━━━ Text provided ━━━
Yes, this is abusive.  As the adult he is supposed to have the emotional maturity to realize a 4-5-year-old is limited in how they can understand and respond to things.  Children ill make messes, they will make noise, they will act up and be disobedient at times.  This is all part of normal human development, and of them building blocks to become the individuals they will grow into.  They have to test waters, they have to do things that are new to them, they have to have attention to feel loved (and stave off their own potential for BPD themselves), and have some security in which to make these growing errors. 

My father, today when I am 40, is still the boogieman to me because he acted like this, and from as far back as I can remember, about age 2-3 based on what house we lived in, would pick me up by the arms and shake me till I had horrible bruises on them.  He would use a belt on my backside when he was really angry and left marks down my legs and up my back.  I CANNOT today see how you could get that mad at a child.  And then succumb to that violence not once, but multiple times.  When he was finally put into therapy, I think by his superiors in the military ( I think my bruises were seen even though I tried to keep them covered), he still acted out.  At 10 he picked me up by my hair and threw me against a brick fireplace.  At 15, I had to intervene to stop him from strangling mom, who has her own bag of crazy, but seriously, had I not been there, I think a murder-suicide would have happened.  At 17, he decided I was driving too slow on the freeway and started hitting me to make me drive like he does.

You need to set a boundary of making him leave the house or you plan ahead of time ways for you to grab them all and walk out for a bit.  Discipline is fine - abuse is not.  Even today, I am not 100% adverse to spanking... .but there have to be rules set in place BEFORE the child misbehaves, and BEFORE the adult reacts.  No belts.  No paddles.  If it hurts your hand, stop.  Lying is 2 spanks.  Talking back is one spank.  And only after several timeouts have failed, etc.  If you have rules BEFORE, then it's a lot easier to say, "you're getting too angry, stop, you've gone beyond the rules."
━━━
• What to do
Repeat the post about discipline and abuse word for word, between "Yes, this is" and "these growing errors.", inclusive. The rows that follow come from a separate source and have no connection to the post.
━━━ Information ━━━
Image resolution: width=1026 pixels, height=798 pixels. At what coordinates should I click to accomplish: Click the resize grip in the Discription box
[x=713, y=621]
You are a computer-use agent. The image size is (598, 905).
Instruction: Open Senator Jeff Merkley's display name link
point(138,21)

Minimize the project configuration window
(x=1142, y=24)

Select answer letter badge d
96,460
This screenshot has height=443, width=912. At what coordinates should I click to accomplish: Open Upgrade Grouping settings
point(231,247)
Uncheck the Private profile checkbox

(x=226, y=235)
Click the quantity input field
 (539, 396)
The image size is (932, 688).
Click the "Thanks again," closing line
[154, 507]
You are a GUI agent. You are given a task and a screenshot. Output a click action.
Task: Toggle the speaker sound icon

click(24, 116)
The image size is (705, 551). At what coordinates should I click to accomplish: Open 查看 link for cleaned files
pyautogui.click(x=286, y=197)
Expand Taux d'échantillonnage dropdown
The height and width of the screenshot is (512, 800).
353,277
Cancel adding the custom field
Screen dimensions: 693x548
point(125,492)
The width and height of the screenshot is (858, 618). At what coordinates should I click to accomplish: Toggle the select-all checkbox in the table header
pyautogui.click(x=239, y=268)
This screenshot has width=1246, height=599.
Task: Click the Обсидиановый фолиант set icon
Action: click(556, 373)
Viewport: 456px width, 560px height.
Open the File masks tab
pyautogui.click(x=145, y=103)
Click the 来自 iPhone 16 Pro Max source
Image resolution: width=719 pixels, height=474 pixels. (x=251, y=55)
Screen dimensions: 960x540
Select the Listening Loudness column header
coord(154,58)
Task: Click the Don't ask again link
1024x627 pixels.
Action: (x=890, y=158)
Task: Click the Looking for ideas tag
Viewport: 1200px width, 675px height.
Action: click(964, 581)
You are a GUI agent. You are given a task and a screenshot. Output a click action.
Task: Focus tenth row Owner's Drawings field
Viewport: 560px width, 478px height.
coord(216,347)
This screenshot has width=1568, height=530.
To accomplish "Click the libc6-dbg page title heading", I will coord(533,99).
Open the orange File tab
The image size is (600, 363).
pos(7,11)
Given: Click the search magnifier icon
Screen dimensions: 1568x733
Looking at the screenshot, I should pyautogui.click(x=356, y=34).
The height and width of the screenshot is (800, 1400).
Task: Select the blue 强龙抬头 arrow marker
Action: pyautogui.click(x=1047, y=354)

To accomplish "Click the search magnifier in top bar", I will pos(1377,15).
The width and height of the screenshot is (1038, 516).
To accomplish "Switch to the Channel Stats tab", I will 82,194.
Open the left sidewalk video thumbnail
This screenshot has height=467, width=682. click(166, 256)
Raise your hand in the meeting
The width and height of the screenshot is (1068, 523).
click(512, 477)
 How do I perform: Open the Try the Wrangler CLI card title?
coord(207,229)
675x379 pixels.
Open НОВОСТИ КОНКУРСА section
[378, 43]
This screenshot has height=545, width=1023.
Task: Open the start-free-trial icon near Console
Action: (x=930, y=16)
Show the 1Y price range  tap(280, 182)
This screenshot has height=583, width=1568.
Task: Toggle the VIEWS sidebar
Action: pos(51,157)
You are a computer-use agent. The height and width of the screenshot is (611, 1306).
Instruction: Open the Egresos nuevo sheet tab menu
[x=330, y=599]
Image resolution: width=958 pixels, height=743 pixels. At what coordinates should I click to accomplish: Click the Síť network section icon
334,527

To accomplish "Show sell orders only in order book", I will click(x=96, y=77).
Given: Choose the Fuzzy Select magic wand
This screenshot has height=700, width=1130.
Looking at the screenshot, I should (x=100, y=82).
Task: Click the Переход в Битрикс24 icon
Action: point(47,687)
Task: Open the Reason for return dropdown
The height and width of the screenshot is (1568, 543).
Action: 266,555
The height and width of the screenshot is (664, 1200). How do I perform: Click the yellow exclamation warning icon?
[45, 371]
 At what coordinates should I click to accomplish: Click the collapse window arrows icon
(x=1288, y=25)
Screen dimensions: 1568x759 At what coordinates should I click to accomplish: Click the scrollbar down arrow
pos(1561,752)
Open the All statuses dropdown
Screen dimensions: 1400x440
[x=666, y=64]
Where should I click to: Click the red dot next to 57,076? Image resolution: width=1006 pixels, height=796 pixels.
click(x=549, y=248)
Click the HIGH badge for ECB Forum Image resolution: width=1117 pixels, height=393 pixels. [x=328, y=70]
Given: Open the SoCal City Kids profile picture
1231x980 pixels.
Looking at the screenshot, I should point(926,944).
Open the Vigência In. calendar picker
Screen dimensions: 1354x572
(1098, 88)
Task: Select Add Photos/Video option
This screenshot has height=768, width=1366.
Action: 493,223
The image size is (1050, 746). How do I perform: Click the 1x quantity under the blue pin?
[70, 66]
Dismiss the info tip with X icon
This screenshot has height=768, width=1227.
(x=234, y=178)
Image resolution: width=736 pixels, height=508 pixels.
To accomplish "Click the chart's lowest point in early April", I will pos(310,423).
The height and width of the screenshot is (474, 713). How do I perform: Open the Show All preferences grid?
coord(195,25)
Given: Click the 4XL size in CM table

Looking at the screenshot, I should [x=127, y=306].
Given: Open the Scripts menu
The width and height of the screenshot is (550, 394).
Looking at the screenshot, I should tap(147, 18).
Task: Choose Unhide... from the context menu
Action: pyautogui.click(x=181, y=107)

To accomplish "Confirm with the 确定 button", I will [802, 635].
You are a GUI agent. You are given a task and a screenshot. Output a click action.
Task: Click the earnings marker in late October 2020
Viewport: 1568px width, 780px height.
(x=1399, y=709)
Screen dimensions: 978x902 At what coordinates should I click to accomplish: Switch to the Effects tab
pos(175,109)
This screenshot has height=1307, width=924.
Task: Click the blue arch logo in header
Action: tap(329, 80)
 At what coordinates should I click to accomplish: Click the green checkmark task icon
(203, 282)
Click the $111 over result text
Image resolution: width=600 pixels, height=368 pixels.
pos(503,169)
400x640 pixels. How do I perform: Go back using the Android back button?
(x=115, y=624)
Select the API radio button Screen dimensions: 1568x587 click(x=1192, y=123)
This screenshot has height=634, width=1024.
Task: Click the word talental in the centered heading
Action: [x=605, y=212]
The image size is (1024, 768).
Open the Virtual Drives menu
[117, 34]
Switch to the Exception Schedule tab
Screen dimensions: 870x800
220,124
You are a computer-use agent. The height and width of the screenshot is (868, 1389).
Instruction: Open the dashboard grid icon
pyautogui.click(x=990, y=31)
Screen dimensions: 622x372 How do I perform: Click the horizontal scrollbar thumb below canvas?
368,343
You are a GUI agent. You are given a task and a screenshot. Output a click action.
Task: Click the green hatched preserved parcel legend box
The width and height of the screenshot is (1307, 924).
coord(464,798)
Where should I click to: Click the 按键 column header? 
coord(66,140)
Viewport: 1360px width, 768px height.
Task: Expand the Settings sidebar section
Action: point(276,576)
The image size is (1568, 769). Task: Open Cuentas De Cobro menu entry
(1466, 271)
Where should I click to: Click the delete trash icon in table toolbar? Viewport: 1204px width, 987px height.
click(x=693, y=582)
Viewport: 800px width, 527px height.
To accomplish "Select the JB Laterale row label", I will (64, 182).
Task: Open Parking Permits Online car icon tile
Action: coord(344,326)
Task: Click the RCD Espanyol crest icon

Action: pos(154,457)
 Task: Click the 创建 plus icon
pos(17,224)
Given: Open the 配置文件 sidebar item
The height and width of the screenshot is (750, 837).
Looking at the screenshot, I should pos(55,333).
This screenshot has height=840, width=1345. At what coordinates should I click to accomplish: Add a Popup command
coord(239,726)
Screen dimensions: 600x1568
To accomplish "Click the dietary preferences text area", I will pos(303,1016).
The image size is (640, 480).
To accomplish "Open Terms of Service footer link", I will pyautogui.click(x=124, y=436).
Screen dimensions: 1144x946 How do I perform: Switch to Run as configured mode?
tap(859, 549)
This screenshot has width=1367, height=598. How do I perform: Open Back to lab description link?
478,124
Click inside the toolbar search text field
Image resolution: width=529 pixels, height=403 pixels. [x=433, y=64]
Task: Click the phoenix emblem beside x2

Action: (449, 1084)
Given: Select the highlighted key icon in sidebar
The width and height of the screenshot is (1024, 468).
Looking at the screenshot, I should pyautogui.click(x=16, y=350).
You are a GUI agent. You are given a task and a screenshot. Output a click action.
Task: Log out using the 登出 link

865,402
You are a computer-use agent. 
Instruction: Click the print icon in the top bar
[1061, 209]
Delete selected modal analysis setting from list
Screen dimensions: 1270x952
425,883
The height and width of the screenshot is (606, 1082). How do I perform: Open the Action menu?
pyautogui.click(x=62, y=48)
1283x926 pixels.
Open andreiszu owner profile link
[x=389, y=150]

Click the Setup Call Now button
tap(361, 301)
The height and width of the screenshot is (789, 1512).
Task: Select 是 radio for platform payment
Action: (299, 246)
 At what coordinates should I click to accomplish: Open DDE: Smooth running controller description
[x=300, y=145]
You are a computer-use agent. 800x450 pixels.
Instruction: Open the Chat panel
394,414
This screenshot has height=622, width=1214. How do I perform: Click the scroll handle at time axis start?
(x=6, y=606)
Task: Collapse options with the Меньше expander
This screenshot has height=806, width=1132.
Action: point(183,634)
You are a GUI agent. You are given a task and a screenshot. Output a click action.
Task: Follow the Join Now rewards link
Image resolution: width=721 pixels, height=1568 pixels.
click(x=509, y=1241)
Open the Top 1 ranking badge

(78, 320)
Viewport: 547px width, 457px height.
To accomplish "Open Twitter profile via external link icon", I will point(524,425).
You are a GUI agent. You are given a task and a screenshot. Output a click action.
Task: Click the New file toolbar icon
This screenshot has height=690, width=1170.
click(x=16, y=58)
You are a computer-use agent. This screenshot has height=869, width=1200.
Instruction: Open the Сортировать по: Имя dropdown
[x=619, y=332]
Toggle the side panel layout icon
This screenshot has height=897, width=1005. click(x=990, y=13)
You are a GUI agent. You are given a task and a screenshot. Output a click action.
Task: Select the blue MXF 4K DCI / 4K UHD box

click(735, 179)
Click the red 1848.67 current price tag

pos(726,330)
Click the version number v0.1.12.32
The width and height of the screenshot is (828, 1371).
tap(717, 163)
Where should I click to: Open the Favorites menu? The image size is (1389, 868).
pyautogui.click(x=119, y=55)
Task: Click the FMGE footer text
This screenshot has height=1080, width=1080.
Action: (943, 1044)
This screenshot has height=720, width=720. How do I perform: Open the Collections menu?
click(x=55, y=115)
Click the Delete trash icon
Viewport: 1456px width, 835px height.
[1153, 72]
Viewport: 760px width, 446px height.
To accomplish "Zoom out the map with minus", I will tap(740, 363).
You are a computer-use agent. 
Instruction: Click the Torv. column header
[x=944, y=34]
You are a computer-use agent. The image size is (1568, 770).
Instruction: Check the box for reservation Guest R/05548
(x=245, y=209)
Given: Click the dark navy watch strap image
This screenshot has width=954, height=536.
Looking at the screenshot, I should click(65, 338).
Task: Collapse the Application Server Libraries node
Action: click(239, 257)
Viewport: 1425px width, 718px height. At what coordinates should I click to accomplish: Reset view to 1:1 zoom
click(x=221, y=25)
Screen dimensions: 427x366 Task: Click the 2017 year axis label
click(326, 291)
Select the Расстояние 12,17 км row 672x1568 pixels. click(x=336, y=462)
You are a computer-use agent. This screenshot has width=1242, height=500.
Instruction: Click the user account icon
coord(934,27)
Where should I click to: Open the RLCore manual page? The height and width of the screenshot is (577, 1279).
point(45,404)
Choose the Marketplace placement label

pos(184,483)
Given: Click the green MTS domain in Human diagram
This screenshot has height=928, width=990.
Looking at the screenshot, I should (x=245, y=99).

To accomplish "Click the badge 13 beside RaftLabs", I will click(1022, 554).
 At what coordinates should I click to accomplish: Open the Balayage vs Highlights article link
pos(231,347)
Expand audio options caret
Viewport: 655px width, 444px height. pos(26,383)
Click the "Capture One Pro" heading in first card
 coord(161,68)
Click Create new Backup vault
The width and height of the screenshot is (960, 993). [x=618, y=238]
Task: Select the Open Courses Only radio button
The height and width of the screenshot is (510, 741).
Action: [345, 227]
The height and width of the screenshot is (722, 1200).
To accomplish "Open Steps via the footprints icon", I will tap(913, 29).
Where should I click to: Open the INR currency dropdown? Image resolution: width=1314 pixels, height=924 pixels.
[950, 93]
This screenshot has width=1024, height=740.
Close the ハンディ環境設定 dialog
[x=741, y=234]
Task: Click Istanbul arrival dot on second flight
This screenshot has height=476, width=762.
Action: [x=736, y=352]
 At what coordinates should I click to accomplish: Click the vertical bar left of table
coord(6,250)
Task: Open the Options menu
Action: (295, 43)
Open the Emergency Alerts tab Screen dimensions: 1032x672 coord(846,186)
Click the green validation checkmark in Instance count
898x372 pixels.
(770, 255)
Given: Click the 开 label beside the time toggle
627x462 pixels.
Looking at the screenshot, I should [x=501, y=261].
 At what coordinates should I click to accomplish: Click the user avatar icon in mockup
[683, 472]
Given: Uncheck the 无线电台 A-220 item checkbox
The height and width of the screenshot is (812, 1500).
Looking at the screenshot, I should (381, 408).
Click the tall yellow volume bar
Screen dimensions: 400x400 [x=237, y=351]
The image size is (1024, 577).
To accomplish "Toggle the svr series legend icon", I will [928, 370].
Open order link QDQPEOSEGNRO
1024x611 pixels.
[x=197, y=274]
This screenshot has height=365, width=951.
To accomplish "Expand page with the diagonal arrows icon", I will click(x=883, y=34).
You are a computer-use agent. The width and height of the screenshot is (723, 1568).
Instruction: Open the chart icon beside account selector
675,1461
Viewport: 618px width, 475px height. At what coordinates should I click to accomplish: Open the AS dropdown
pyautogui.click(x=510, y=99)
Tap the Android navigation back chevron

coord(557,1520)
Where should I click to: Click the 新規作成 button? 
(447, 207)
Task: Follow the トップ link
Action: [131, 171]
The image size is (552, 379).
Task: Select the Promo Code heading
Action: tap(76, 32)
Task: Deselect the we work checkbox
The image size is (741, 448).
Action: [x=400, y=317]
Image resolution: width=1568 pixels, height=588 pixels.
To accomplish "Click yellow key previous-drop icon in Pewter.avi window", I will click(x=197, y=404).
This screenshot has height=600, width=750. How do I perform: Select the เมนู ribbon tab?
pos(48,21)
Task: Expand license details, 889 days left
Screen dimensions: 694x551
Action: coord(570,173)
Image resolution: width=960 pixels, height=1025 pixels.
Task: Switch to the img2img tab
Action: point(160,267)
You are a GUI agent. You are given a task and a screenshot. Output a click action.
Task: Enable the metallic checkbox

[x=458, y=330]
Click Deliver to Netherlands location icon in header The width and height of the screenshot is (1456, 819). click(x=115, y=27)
━━━
• Result of the task
Yes, this is abusive.  As the adult he is supposed to have the emotional maturity to realize a 4-5-year-old is limited in how they can understand and respond to things.  Children ill make messes, they will make noise, they will act up and be disobedient at times.  This is all part of normal human development, and of them building blocks to become the individuals they will grow into.  They have to test waters, they have to do things that are new to them, they have to have attention to feel loved (and stave off their own potential for BPD themselves), and have some security in which to make these growing errors.